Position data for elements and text
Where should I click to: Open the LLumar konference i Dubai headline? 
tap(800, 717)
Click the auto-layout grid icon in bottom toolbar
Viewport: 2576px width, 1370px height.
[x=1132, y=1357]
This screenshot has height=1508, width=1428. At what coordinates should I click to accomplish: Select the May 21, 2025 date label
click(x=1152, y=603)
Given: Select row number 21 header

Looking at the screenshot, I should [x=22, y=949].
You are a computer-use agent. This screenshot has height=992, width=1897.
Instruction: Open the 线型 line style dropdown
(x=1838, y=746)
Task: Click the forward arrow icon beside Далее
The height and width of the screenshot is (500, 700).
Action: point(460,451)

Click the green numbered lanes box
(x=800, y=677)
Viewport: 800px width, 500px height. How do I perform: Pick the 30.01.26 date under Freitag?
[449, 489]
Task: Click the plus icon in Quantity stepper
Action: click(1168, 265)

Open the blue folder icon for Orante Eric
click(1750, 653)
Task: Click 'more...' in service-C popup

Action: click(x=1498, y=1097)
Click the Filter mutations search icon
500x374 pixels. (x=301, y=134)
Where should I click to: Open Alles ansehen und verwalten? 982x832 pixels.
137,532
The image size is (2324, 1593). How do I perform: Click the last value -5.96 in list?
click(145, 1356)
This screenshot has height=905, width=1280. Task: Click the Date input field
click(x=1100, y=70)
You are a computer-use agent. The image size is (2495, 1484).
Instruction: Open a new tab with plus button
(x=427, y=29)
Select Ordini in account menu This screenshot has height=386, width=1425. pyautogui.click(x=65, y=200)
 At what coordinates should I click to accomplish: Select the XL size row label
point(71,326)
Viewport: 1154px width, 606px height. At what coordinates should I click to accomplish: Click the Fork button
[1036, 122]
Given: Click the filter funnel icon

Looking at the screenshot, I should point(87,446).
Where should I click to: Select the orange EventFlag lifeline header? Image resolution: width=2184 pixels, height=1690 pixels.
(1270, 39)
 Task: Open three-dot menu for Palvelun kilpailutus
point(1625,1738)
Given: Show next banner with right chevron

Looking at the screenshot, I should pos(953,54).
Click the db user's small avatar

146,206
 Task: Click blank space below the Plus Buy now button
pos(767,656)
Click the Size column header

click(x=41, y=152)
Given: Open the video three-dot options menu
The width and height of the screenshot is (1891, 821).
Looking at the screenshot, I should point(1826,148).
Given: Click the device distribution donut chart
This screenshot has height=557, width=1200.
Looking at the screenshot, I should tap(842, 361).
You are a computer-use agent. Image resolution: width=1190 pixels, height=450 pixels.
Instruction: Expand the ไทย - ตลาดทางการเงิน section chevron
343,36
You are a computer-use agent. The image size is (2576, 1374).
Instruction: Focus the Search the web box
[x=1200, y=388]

→ **STATED GOAL**: Rewrite every line of the records above as a numbered list, one item per line. Skip the blank lines.

→ **THE OUTPUT**:
1. Where should I click to: Open the LLumar konference i Dubai headline? 
2. tap(800, 717)
3. Click the auto-layout grid icon in bottom toolbar
4. Viewport: 2576px width, 1370px height.
5. [x=1132, y=1357]
6. This screenshot has height=1508, width=1428. At what coordinates should I click to accomplish: Select the May 21, 2025 date label
7. click(x=1152, y=603)
8. Given: Select row number 21 header
9. Looking at the screenshot, I should [x=22, y=949].
10. You are a computer-use agent. This screenshot has height=992, width=1897.
11. Instruction: Open the 线型 line style dropdown
12. (x=1838, y=746)
13. Task: Click the forward arrow icon beside Далее
14. The height and width of the screenshot is (500, 700).
15. Action: point(460,451)
16. Click the green numbered lanes box
17. (x=800, y=677)
18. Viewport: 800px width, 500px height. How do I perform: Pick the 30.01.26 date under Freitag?
19. [449, 489]
20. Task: Click the plus icon in Quantity stepper
21. Action: click(1168, 265)
22. Open the blue folder icon for Orante Eric
23. click(1750, 653)
24. Task: Click 'more...' in service-C popup
25. Action: click(x=1498, y=1097)
26. Click the Filter mutations search icon
27. 500x374 pixels. (x=301, y=134)
28. Where should I click to: Open Alles ansehen und verwalten? 982x832 pixels.
29. 137,532
30. The image size is (2324, 1593). How do I perform: Click the last value -5.96 in list?
31. click(145, 1356)
32. This screenshot has height=905, width=1280. Task: Click the Date input field
33. click(x=1100, y=70)
34. You are a computer-use agent. The image size is (2495, 1484).
35. Instruction: Open a new tab with plus button
36. (x=427, y=29)
37. Select Ordini in account menu This screenshot has height=386, width=1425. pyautogui.click(x=65, y=200)
38.  At what coordinates should I click to accomplish: Select the XL size row label
39. point(71,326)
40. Viewport: 1154px width, 606px height. At what coordinates should I click to accomplish: Click the Fork button
41. [1036, 122]
42. Given: Click the filter funnel icon
43. Looking at the screenshot, I should point(87,446).
44. Where should I click to: Select the orange EventFlag lifeline header? Image resolution: width=2184 pixels, height=1690 pixels.
45. (1270, 39)
46.  Task: Open three-dot menu for Palvelun kilpailutus
47. point(1625,1738)
48. Given: Show next banner with right chevron
49. Looking at the screenshot, I should pos(953,54).
50. Click the db user's small avatar
51. 146,206
52.  Task: Click blank space below the Plus Buy now button
53. pos(767,656)
54. Click the Size column header
55. click(x=41, y=152)
56. Given: Open the video three-dot options menu
57. The width and height of the screenshot is (1891, 821).
58. Looking at the screenshot, I should point(1826,148).
59. Given: Click the device distribution donut chart
60. This screenshot has height=557, width=1200.
61. Looking at the screenshot, I should tap(842, 361).
62. You are a computer-use agent. Image resolution: width=1190 pixels, height=450 pixels.
63. Instruction: Expand the ไทย - ตลาดทางการเงิน section chevron
64. 343,36
65. You are a computer-use agent. The image size is (2576, 1374).
66. Instruction: Focus the Search the web box
67. [x=1200, y=388]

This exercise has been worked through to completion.